Somos tolerantes y benevolentes con el corrupto. Es claro ejemplo de que violar la ley reditúa ascensos en el escalafón político, personal, social y familiar. Predispone al fraude y minimiza la posibilidad del castigo. Si alguien los descubre, siempre queda el recurso de corromperlo y pedirle voltear para otro lado.

El corrupto es egoísta, vanidoso. Se piensa infalible, se siente invulnerable, se cree inmune, se vuelve temerario, jactancioso. Se dedica a ostentar la apariencia del sujeto exitoso, no le interesa servir de ejemplo efectivo de valores éticos y cívicos. Su único principio es la permanencia, la huida antes que la renuncia.

La convivencia del corrupto con los otros se basa en la satisfacción de su ego.
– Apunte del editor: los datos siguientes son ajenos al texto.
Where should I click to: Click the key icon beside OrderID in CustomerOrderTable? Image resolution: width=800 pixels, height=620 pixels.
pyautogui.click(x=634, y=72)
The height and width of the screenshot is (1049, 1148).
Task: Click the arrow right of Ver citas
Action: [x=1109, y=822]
Estatutos, códigos y reglamentos no son requisito, sino obstáculo. No acepta que hace un mal, pregona que reproduce lo inevitable. Viven convencidos de que son seres superiores. Exigen admiración, no necesitan respeto. Lo suyo es la arrogancia, al fin y al cabo criaturas egoístas. Su estrategia es primitiva, elemental, ordinaria. Manipular, explotar, usar, aprovechar, plagiar, violar derechos de otros y poner su ambición por encima de la ley y los derechos de los demás. La culpa siempre es del otro, y si se sorprenden descubiertos, se avergüenzan de no haber sabido evitarlo, no por la pública exhibición de sus perversidades. Si se arrepienten de algo, es de no haber sido más corruptos.

Son individuos tan rutinarios como anormales y patológico. Una transgresión de la ley que enferma a la sociedad, síntoma de una convivencia enfermiza, antisocial, trastornada por la especulación, la mentira y la ambición como incentivos para obtener metas y objetivos. Una sociedad custodiada por la corrupta madre de todos estos males.